As, contrary to $\LA$, the set $\LA/\calsab\Restr{\rm bound.id.}$ is no longer
a subset of an affine space, there is no notion of convexity any more.
But as each of the strata is a Hilbert manifold, there is still the notion
of \uline{geodesic convexity}, meaning that
any two non-singular points can be joined by a geodesic which only
consists of non-singular points (in singular points geodesics cannot be
defined). Now the \uline{main} stratum of \calm\ is geodesically convex.
(But it is not known whether the non-main strata are geodesically convex.)
To see this, take
$P_A, P_B \iN\LA/\calsab$ non-singular and let $B$ be a representative
of $P_B$ in \LA\ and $C$ a representative
of $P_C$ in $\Lambda_B$. As $\Lambda_B$ is convex, the straight line
from $B$ to $C$ is contained in $\Lambda_B$ and (since $B$ is irreducible)
contains no reducible connection.
This line gets projected to a geodesic in $\LA/\calsab$ \cite{bavi}.
This is still true if $C$ is an irreducible connection on the boundary
$\partial \Lambda_B$, and hence also after boundary identification.

\sect{SU(2) \ym theory}

In this section I specialize to $G={\rm SU}(2)$ (and $M=S^4$), which allows
to produce several rather concrete results. In this situation,
the instanton number of any reducible connection vanishes \cite{sinG},
so that \calm\ has singularities only for $k=0$. Correspondingly I will only
consider $\calm\equiv\calm_{k=0}$; the connections and gauge \trafo s can then
be described as smooth functions on $M$.

For structure group SU(2), there are only three possible stabilizer types,
namely either $\calsa=\calz\equiv Z(\mbox{SU}(2))=\{\pm\one\}$,
in which case $A$ is irreducible;
or $\cals\cong{\rm SU}(2)$, then $A$ is a pure gauge;
or else $\cals\cong{\rm U}(1)$. An obvious task is to classify
the conjugacy classes \wrt \calg\ which correspond to each of the three
isomorphism classes of stabilizers.
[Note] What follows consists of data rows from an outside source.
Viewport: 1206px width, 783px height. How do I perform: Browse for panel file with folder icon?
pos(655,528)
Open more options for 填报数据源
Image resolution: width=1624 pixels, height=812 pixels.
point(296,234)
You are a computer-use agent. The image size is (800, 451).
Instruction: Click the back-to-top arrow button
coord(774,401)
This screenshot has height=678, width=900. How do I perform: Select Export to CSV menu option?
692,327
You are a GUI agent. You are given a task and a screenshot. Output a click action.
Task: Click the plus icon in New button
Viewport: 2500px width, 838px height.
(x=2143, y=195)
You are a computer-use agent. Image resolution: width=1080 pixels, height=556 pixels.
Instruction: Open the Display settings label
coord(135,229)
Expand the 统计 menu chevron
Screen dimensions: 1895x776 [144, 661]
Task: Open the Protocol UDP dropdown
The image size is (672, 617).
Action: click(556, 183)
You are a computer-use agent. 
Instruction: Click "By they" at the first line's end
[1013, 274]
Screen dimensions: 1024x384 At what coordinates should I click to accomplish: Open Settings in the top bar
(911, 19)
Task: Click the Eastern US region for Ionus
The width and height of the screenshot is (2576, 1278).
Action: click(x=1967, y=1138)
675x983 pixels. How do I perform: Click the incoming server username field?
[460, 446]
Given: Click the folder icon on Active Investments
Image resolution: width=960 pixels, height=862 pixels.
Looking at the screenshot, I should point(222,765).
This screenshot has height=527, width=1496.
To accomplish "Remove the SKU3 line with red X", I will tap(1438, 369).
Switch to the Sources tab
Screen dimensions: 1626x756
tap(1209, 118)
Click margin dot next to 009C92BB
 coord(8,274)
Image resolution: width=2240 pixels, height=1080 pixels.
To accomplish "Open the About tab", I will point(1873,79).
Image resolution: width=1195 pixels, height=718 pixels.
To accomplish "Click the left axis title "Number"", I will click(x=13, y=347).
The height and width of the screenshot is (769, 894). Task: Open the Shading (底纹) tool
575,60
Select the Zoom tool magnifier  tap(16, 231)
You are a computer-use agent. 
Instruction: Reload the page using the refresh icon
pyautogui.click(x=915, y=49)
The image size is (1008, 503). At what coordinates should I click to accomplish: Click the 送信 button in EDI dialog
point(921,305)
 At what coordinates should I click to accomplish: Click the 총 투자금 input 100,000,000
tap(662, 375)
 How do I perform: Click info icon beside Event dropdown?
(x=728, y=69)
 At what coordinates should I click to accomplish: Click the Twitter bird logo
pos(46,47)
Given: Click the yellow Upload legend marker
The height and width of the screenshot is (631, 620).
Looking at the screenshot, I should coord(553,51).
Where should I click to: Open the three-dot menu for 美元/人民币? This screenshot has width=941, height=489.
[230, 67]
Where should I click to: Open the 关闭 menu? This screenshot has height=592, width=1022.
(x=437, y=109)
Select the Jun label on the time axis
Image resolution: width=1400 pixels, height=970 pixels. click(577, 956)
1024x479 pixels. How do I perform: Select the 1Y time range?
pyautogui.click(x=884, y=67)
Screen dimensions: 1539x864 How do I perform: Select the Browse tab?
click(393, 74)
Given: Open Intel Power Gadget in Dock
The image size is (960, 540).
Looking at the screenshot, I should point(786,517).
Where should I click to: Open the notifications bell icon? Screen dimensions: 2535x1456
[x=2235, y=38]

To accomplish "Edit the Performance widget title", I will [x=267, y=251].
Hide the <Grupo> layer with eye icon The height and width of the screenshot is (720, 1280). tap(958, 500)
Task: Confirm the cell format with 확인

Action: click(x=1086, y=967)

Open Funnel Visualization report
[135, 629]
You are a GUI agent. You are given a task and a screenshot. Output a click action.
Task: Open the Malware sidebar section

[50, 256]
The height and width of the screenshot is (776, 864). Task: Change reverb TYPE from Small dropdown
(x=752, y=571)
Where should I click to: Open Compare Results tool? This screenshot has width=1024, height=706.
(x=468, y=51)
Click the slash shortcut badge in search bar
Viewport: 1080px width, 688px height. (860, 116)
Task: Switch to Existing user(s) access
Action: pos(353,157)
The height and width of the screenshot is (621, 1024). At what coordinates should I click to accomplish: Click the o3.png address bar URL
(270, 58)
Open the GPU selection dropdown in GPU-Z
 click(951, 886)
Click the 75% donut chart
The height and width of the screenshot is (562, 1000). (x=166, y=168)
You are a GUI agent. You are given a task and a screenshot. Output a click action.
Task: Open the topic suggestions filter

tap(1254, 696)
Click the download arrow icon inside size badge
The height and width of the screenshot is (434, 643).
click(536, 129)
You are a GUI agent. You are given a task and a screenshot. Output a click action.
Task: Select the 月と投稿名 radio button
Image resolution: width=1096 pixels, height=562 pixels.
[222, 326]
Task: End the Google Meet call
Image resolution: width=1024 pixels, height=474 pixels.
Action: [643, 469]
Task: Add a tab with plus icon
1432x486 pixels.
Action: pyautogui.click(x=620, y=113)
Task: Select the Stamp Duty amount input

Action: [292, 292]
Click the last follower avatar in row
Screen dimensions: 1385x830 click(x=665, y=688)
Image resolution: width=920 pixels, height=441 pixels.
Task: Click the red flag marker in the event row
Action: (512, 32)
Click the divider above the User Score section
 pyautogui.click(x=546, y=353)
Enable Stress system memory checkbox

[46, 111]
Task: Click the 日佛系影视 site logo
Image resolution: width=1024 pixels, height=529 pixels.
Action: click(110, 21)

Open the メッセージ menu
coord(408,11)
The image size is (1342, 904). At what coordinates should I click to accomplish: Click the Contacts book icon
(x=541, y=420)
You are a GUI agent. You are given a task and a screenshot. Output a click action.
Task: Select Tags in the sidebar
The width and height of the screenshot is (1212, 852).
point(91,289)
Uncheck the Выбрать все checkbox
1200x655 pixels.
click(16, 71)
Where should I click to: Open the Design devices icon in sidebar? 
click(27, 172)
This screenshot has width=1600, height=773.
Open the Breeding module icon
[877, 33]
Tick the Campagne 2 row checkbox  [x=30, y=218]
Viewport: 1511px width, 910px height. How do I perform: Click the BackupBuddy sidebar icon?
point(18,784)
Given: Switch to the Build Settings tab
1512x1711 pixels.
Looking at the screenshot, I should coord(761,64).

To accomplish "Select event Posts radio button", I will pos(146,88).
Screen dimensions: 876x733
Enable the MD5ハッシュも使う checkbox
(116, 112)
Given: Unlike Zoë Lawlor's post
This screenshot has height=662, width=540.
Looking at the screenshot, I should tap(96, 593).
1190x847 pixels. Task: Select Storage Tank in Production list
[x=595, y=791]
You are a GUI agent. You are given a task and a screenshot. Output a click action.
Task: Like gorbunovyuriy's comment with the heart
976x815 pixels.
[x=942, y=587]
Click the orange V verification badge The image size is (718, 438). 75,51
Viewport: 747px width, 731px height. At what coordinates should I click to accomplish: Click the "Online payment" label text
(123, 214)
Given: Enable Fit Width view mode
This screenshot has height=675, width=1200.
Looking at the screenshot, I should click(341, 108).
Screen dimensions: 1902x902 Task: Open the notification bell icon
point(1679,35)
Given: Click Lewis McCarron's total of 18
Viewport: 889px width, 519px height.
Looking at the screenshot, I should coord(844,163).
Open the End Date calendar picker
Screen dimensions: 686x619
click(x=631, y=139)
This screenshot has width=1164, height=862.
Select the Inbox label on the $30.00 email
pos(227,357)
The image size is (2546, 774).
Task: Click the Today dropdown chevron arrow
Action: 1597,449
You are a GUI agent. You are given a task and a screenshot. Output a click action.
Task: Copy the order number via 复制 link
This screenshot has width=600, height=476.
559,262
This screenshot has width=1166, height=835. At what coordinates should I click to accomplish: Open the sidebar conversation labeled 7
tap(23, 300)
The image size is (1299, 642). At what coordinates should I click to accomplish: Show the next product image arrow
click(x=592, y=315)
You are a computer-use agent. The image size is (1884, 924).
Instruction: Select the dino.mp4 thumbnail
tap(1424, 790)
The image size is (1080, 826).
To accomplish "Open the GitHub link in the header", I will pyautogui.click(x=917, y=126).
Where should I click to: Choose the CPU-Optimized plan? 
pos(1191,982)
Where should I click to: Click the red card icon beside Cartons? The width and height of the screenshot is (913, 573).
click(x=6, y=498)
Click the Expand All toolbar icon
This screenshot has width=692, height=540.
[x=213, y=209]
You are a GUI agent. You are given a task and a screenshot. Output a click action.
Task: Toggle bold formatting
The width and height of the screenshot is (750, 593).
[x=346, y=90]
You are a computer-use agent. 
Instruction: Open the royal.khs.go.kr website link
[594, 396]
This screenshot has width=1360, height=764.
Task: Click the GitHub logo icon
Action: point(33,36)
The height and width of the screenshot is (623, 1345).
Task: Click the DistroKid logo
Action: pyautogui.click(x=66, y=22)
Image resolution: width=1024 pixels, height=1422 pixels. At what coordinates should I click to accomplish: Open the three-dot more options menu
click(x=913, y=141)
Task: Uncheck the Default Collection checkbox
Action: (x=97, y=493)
It turns out that in the SU(2) case
there is a unique stratum for each of the three stabilizer types.

Each orbit of connections with stabilizers \calsa\ of type $[{\rm U}(1)]$
contains one representative $A'$ for
which \calsap\ consists of constant gauge transformations with values in U(1).
Namely, in any fiber of \calp\ one has the freedom to multiply by an element
of SU(2), and the only question is whether this can be extended globally
in the appropriate way.
Now $g\iN\calsa$ implies $\nabla_{\!\!A} g=0$. By considering $g$ close
to the identity of \calsa, it follows that $\delom\sigma=0$
for some element $\sigma$ of the \lie\ \call\ of \calg, and hence
$\ell:= \tr (\sigma(x)\sigma(x)^+)$ is constant on $M$.
SU(2) acts transitively on elements $\sigma(x)\iN {\rm su}(2)$
that have a fixed value of $\ell$, and hence
one can fix a $\tau$ in su(2) with ${\rm tr}(\tau\tau^+_{})=\ell$
such that for any $x\iN M$ there is an element $\tgx\iN{\rm SU}(2)$ with
       $  \sigma(x) = \tgx \tau \tgxm$.
Provided that setting $\tg(x):=\tgx$ for all $x$ yields a well-defined gauge
\trafo, it follows that $\tau$ lies in the \lie\ $\calssm_{\!\!A'}$ of the
stabilizer $\cals_{\!\!A'}$ of $A':=A^{\tg^{-1}}_{}$,
and hence $\cals_{\!\!A'}$ is the U(1) generated by $\tau$, which consists of
constant gauge transformations. Thus the representative whose existence I
claimed is the $\tg$-transform $A'$ of $A$.
Now for $M=S^4$ the above prescription does provide a well-defined
$\tg\iN\calg$. The only ambiguity in $\tgx$, and hence the only
potential obstruction, is in the stabilizer U(1) of $\tau$,
and as one can smoothly continue $\tg(x)$ as long as the topological
non-triviality of $M$ is irrelevant, the obstruction is in fact
parametrized by the set of maps from $S^3\subset S^4$ to $U(1)$, i.e.\ the
homotopy group $\pi_3({\rm U}(1))$, which however vanishes.
(More generally, for $M=S^n$ the obstruction is parametrized by
$\pi_{n-1}({\rm U}(1)) = \delta_{n,2}\zet$.)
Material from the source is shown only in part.